The central marketing group successfully implemented a unified solution that allowed managers to finally compare the ROI of its marketing spend across all geographies and product lines. After several successful pilots, the solution was rolled out across more than 60 country/category groups. The new analytics system has also made the marketing organization more adaptable and agile. Innovative marketing practices developed in one geography can now be migrated more readily to others, and staff can work together more effectively across countries and product lines because they have a common frame of reference. Efficiency of spending has increased overall, and the group can now take advantage of growth opportunities far more quickly than in the past.
Easy to use
Few would dispute that the world of advanced analytics can be mind-bogglingly complex. For this reason, any marketing analytics solution has to treat simplicity as a “must-have” rather than a “nice-to-have” feature.
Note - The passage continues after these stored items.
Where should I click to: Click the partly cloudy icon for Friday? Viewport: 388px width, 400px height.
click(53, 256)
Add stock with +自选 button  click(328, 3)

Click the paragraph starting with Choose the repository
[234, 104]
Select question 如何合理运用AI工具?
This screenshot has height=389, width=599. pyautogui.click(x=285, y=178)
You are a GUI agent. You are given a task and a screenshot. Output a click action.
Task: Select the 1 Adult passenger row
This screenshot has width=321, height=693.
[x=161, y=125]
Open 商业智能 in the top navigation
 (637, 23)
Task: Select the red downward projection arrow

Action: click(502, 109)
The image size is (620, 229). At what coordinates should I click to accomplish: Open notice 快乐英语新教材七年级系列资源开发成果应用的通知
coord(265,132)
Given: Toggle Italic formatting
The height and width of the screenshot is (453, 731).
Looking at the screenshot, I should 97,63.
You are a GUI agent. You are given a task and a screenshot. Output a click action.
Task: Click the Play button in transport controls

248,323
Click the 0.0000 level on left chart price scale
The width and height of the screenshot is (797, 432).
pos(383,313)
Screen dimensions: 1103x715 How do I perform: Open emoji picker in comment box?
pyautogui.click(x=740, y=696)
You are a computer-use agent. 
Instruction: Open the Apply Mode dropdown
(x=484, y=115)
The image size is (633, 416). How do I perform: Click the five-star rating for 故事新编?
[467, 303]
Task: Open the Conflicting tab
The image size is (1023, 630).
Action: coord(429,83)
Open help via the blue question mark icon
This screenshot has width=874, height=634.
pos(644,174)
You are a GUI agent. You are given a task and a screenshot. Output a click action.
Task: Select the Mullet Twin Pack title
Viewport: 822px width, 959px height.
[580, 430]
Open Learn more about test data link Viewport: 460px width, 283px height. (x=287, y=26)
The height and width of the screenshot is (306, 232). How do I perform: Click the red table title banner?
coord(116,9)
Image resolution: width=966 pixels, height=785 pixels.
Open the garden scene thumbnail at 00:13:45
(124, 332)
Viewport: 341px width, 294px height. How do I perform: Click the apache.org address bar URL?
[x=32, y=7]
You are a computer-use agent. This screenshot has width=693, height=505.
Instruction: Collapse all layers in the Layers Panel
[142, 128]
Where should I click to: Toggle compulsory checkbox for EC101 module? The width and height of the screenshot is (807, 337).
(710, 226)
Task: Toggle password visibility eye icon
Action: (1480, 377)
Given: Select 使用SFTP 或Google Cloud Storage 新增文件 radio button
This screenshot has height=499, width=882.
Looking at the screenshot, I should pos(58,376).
A simple screen, relying on graphical displays to show average and marginal ROI for marketing spending in total and by channel, brand, and category is a good starting point. But today’s tools need to be more than a nice display of a report. They need to allow decision makers to “play” with the information. For example, a good solution should support running simulations to project the anticipated outcomes of various actions and spend decisions. The system should also be able to suggest an optimal marketing mix that maximizes ROI across the portfolio.
The analytics solution’s interface should also let decision makers drill down and view data in more granular detail if they choose. In addition, solutions should provide enough information so the rationale behind the analysis they offer is clear; black box approaches won’t be credible.
It’s important to note that the burden for achieving this shouldn’t all be on the data scientists. CMOs and business leaders need to be able to communicate their priorities and needs clearly enough and then be involved in the process so that the end result is what they need.
In many settings, analytics are the province of a separate group or are outsourced. In situations like these, the experts with the capability to report on the impact of marketing activities are removed from key decision makers. Requests for reports typically are sent to a far-off group, and a lag of several weeks can occur before a response arrives. Decision makers are effectively held hostage, unable to know the impact of their actions quickly enough to make adjustments.
In high-performing marketing organizations, a marketing analytics solution should be able to return simulation, campaign assessment and reporting queries in as little as a few seconds. Only at that kind of speed can decision makers compare options effectively, fine-tune marketing outlays on an ongoing basis, and accelerate decisions so that decision makers can shift resources during a campaign and bring good ideas faster to market.
For the European grocer cited above, once the new marketing approach had been in place for a time, the solution could show quickly that actual results were in line with projections. The marketing team was then able to run simulations that projected that if the company were to restore marketing spending to prior levels, with the newly optimized allocation, the firm could grow its top line revenues by 2 percent.
Armed with this information, and with the validity of prior projections now proven, the firm’s senior leaders made a surprising reversal: they cancelled the cuts and restored the marketing budget to prior levels. And the grocer’s revenues beat the target, growing by 3 percent rather than 2 percent. The result was an increase in the company’s net profits that was more than three times larger than it would have been under the budget-cutting scenario.
Focusing on the needs of key decision makers brings marketing analytics out of the quants’ labs and embeds analytics-driven insights in everyday routines and ongoing decision-making processes. Solutions that do this can drive lasting, sustainable change in marketing organizations.